Heavy clouds, John Aavitsland
 

















Os olhos da terra
adensam-se de nuvens
quando o céu
vergado pela monção
não suporta mais
a espera


Texto de V. Solteiro



A pulso


Soul, de Irina Z.


















Toma o pulso aos objectos que gravitam no coração da treva. Ausculta-lhes os sinais vitais.
Também eles sussurram às paredes os seus desvarios.
Também eles projectam as suas sombras ao entardecer.
Decifra o mistério do sangue no poente.
Descodifica-lhe as coordenadas que conduzem à sua irradiação.
Tudo se constrói pelos veios da luz.

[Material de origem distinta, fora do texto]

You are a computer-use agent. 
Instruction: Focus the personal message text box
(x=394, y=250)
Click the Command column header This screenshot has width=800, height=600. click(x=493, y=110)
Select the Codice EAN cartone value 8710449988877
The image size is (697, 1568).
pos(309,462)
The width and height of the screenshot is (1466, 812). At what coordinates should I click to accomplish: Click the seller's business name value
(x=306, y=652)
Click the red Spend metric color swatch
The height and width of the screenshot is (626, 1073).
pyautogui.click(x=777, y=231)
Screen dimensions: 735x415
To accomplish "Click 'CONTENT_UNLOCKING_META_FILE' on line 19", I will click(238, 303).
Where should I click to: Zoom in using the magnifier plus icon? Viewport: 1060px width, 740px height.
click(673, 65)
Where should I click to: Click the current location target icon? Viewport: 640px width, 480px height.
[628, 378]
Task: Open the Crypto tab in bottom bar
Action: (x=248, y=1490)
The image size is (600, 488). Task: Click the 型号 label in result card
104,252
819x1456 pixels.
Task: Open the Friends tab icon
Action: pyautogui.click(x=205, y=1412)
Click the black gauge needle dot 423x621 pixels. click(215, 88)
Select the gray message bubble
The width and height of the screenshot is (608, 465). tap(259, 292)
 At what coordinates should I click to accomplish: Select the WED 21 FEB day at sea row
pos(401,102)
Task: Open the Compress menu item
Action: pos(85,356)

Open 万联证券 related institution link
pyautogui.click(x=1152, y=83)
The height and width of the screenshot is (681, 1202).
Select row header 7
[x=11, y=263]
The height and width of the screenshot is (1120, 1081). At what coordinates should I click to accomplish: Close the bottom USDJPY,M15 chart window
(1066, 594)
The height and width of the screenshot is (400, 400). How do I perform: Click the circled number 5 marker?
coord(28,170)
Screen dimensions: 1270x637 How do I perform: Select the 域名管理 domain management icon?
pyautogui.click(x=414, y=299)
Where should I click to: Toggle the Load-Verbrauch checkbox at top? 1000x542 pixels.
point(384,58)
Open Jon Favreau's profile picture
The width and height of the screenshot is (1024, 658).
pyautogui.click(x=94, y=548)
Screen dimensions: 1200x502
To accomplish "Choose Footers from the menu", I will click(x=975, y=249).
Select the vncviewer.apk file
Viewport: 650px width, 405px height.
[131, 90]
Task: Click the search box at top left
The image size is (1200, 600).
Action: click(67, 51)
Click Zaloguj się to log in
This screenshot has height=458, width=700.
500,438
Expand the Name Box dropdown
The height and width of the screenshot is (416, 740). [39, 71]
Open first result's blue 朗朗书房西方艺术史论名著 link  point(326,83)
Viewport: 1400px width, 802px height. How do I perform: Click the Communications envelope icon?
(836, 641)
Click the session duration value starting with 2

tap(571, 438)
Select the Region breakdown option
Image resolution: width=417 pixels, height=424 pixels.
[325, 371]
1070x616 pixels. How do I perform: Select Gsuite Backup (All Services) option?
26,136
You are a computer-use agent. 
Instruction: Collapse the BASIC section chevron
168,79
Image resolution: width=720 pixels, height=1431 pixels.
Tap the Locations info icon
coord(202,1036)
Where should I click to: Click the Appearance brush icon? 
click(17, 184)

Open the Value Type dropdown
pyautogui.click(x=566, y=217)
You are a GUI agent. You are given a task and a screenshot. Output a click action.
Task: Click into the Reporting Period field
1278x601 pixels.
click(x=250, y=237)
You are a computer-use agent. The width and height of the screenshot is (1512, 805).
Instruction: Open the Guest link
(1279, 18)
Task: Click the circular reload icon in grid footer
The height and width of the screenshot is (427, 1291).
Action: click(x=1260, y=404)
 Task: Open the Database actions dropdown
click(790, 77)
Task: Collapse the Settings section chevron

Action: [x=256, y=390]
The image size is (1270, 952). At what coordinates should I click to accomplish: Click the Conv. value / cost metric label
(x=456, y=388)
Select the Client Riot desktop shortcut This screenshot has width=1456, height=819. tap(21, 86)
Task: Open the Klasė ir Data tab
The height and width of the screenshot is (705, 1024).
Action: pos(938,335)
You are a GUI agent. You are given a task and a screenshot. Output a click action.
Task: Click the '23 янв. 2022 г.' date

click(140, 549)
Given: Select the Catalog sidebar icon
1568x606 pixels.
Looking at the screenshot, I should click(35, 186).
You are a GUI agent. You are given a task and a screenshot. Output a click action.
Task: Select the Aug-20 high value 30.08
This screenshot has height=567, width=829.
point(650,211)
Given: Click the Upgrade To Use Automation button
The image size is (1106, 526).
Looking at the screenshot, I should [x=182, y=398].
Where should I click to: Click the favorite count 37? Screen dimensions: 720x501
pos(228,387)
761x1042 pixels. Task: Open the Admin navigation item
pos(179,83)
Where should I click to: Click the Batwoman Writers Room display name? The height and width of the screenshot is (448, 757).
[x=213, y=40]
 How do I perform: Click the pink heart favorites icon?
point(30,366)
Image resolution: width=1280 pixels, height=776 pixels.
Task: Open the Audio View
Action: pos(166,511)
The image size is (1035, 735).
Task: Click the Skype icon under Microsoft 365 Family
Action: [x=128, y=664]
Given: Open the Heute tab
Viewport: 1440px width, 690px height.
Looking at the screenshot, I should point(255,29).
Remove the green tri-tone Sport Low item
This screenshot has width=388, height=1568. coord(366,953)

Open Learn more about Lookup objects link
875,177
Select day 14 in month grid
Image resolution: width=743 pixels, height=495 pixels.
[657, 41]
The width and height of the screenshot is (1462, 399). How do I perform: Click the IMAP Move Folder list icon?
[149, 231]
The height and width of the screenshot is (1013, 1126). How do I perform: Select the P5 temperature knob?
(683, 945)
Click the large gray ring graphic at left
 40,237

Pelos êmbolos da claridade.
Não é o teu corpo um ponteiro escuro e frio à espera de corda para se erguer na haste do dia?


Texto de V. Solteiro

A.linha

Going back home de Berenice Kauffmann Abud


Sonâmbulas
aturdidas de sono e de cansaço
as suburbanas andorinhas
estilhaçam as pálpebras do céu
com seu voo elíptico e rasante

 

no reflexo de um outro olhar
buscam a geometria
que alinha as asas ao futuro


Texto de V. Solteiro


Sinais de fumo



Smoke, de Dmitry Starostin

Na bolsa a tiracolo
carrego o peso do mundo:
uma pacotilha de filtros, mortalhas,
algum tabaco de enrolar.


Quando o caminho me toma
no regresso a mim
costumo fazer 
sinais de fumo.


Texto de V. Solteiro


A pedra



(a meus pais)


Com a enxada da palavra
cavo a leira dos rebentos.
Por vezes, a lâmina das sílabas
faísca numa pedra mais agreste 
escondida debaixo da terra.
Apanho-a e perscruto-a
com curiosidade de geólogo.
É uma pedra de múltiplas faces.
Contudo, só uma reluz quando lhe toco.
Mas é a aresta mais obscura e rugosa
a que me interpela.

Texto e fotografia
de V. Solteiro


uma letra só


Water Alphabet de Abelardo Morell
  
uma letra só
não aguenta
a complexidade
da lágrima

uma letra só
não sustenta
o labirinto
da razão

uma letra só
verga ao peso
do alfabeto

letra-viva
ela balança o sol
transfigurada
num simples gesto


Texto de V. Solteiro


Chegada é a partida...


Victor Todorov




















à boca do túnel
nos carris d'ouro
irrompe a locomotiva do afago
pirilampo de fumegantes trajectos e dialectos - refulgente metal
onde o vapor nunca se evola


Texto de V. Solteiro

Nos lábios ferve um país


John White



















Alimenta o lume
que sacia a sede
de justiça

Com mãos firmes
ergue o cântaro
com o mosto
da indignação

Brinda ao futuro
com a taça
da fraternidade

Nos lábios
ferve um país
sedento
de liberdade

Texto de V. Solteiro



Re.acção

Elena Oganesyan

"Às vezes, faz falta uma revolução. Na falta dela, faz falta gente – volto ao princípio... – que, com a lucidez e a coragem necessárias, seja capaz de provocar reacções. Quando se provoca, obriga-se o provocado a pensar, é meio caminho andado para dar um passo em frente."

José Saramago

Há os que fingem...

Stefan Andronache


"Há os que fingem ignorar a realidade; há os que a desfiguram e nessa desfiguração encontram um universo onde se refugiam; há os que pensam que a melhor forma de resolver os problemas é afastá-los para longe. Há tudo isso, nesse mundo diverso e dicotómico que se desdobra entre a realidade e a ficção."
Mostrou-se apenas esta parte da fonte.